Extractives companies’ human rights records ranked in Benchmark study

Developments continue apace in human rights responsibilities for businesses. We are seeing persistent implementation of new reporting requirements across EU jurisdictions and beyond, judgments of national courts and international tribunals holding corporations to ever stricter account for their responsibilities in this area and UN negotiations continuing for a global treaty imposing binding international law obligations on businesses.  Staying ahead of the field in this area is crucial.

While the responsibilities imposed by the UN Guiding Principles on Business and Human Rights (the UNGPs) are not in themselves legally binding, governments’ expectations that companies will step up in this area have been made clear through National Action Plans, parliamentary enquiries and the introduction of “hard” legal requirements, such as under the Modern Slavery Act in the UK.

Now, the Corporate Human Rights Benchmark (CHRB) has ranked 98 of the largest publicly traded companies globally on 100 human rights indicators, focusing on the Extractives, Agricultural and Apparel industries.  These areas were specifically selected because of the high human rights risks they carry, the extent of previous work on the issue, and global economic significance.  41 Extractives companies featured.

The CHRB is a collaboration between investors and a number of business and human rights NGOs. It has emphasised this is a pilot assessment and welcomes input on the methodology used.  The study was compiled from publicly available information, with the selected companies also having the opportunity to submit information to the CHRB.  Companies were given scores for the measures they are taking across six themes, grounded in the framework of the UNGPs:

  • Governance and policy commitments.
  • Embedding respect and human rights due diligence.
  • Remedies and grievance mechanisms.
  • Performance: Company human rights practices.
  • Performance: Responses to serious allegations.
  • Transparency.

The selected companies were then banded according to their overall percentage score.  The performance-related criteria carried greater weight than the policy-based heads, with “Embedding respect and human rights due diligence” and “Company human rights practices” counting for 25% and 20% respectively.

Results skew significantly to the lower bands

There was a wide spread in the participants’ performance, with a small number of clear leaders emerging. No company scored above the 60-69% band, with only three companies falling within that band.  A further three scored 50-59% and 12 scored 40-49%.  48 companies fell within the 20-29% band.

Of the companies in the top band, two were in the Extractives sector; a further six Extractives companies fell within the 40-49% band; 19 scored 20-29% and five were found to trail at less than 19%.

The generally low scores across the three industries may be explained by the fact that the impact of some businesses’ human rights processes may still be filtering through. We should expect that in future years the authors of the survey will adopt a more stringent approach and subject low-scoring businesses to greater criticism.

Gap between policies and performance

On the whole, companies tended to perform more strongly on policy commitments, high-level governance arrangements and the early stages of due diligence. They performed less well on actions such as tracking responses to risks, assessing the effectiveness of their actions, remedying harms and undertaking specific practices linked to key industry risks.  There is often a mismatch between board level measures and their granular implementation, as well as between public responses to serious allegations and taking appropriate action.

####

SET OF TASKS:
• A. According to the benchmark article, why did the Corporate Human Rights Benchmark focus on the Extractives, Agricultural and Apparel industries?
• B. Reproduce a passage of the benchmark article word for word, starting at the words "While the responsibilities" and ending after "Act in the UK.".

####

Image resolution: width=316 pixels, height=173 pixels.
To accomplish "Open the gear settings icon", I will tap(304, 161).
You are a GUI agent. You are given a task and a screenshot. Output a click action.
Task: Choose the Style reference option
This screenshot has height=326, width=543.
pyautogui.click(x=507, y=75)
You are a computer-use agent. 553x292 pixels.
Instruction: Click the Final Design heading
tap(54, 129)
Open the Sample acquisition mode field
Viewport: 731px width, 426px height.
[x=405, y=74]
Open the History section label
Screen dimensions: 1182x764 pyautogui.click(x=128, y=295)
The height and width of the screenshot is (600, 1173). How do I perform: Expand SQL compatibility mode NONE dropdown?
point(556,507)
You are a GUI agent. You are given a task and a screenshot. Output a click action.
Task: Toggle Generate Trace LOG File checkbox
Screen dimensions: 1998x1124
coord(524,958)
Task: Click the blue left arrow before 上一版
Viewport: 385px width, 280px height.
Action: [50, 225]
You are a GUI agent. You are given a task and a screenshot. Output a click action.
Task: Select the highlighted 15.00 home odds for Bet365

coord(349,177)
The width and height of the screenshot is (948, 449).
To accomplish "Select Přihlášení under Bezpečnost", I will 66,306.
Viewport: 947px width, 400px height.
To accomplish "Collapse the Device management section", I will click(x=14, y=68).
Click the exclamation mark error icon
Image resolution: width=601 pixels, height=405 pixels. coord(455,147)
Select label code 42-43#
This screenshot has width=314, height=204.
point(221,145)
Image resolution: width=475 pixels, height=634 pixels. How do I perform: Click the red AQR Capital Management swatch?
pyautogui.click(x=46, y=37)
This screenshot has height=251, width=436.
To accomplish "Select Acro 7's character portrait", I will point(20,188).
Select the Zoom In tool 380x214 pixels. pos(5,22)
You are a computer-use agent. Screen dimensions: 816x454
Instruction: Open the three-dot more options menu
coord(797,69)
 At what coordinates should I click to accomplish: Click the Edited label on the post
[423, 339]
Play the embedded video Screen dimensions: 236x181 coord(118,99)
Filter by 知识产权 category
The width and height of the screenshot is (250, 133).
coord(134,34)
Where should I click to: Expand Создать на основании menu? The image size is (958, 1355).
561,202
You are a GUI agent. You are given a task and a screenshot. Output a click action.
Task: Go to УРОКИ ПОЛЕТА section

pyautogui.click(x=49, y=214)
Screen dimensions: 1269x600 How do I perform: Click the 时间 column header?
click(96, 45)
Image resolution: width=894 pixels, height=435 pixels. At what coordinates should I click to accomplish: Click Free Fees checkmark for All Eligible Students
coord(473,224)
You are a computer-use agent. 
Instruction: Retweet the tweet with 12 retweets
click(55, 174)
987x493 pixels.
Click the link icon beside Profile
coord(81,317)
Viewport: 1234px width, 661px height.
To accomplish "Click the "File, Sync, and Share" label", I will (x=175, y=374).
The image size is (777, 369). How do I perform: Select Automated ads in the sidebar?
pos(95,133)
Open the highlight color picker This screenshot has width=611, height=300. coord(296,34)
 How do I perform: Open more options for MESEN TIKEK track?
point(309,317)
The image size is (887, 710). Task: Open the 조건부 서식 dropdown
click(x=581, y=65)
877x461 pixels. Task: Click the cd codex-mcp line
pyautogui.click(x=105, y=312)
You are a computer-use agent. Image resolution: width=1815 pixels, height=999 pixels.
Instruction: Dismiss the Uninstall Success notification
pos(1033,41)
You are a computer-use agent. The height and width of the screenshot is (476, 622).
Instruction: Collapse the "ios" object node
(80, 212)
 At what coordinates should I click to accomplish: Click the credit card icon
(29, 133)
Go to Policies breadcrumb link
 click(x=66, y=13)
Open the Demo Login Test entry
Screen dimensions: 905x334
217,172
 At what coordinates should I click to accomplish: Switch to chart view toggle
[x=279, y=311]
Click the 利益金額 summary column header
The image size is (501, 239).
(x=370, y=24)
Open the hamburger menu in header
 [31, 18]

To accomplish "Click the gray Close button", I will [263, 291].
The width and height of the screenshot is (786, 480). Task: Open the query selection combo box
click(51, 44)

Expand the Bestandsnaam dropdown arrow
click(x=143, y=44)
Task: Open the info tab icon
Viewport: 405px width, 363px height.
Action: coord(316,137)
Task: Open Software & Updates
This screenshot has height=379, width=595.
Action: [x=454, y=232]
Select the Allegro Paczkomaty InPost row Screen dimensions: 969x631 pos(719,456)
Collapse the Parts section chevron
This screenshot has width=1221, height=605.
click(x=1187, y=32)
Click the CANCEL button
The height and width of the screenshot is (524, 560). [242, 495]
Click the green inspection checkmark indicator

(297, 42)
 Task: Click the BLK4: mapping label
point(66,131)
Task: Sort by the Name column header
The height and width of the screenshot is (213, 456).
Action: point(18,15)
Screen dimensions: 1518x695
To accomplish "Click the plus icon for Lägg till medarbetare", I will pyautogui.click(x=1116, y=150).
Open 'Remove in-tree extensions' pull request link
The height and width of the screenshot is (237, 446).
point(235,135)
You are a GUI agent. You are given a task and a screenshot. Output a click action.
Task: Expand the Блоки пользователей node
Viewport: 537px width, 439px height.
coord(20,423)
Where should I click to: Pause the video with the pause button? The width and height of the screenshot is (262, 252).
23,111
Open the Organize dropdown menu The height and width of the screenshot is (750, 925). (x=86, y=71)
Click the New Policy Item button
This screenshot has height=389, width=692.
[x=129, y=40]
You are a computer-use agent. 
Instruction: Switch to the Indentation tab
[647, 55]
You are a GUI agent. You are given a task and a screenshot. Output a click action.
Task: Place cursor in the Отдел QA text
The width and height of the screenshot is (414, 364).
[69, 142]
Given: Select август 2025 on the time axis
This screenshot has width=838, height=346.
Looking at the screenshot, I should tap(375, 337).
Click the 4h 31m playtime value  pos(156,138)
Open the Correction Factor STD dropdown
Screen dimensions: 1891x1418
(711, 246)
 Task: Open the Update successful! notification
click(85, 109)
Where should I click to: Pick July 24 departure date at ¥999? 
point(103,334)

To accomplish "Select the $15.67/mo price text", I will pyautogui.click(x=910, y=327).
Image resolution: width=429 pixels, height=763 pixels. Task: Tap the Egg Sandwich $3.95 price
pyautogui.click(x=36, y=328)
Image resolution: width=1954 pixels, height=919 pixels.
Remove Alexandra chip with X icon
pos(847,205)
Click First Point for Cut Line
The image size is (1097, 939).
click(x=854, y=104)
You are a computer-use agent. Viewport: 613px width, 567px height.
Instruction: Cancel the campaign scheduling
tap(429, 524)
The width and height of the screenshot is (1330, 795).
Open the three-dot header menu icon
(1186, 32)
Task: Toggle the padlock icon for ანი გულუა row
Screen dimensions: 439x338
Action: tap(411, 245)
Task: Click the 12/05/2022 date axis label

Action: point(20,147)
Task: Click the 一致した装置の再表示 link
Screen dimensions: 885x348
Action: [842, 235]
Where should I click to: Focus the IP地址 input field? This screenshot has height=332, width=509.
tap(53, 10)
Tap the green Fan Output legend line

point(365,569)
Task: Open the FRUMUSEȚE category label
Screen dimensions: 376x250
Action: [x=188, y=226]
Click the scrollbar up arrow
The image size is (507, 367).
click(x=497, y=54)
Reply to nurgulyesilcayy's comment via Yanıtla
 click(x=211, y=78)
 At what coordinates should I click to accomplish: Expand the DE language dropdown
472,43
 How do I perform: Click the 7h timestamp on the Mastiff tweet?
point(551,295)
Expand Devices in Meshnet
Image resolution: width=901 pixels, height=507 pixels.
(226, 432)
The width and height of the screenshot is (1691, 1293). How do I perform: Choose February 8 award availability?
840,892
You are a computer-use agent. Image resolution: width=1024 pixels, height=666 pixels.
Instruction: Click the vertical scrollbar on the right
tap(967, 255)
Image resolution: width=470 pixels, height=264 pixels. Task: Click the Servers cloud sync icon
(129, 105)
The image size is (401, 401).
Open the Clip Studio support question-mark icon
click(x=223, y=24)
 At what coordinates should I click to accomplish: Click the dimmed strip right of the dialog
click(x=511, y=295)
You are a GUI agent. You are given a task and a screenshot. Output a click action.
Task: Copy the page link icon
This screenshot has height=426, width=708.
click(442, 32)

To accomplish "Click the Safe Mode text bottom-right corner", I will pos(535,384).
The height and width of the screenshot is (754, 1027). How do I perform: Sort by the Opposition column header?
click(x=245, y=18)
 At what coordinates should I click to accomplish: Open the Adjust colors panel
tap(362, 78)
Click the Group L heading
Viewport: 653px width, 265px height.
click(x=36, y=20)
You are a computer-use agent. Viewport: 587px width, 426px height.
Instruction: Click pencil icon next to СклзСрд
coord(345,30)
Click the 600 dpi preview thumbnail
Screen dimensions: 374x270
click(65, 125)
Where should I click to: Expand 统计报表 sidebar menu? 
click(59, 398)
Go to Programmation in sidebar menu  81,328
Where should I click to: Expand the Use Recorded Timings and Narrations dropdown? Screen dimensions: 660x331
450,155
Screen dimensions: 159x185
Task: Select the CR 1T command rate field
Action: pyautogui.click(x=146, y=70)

####

COMPLETED EXERCISE:
• A. The CHRB chose these industries because of the high human rights risks they carry, the extent of previous work on the issue, and their global economic significance.

• B.
While the responsibilities imposed by the UN Guiding Principles on Business and Human Rights (the UNGPs) are not in themselves legally binding, governments’ expectations that companies will step up in this area have been made clear through National Action Plans, parliamentary enquiries and the introduction of “hard” legal requirements, such as under the Modern Slavery Act in the UK.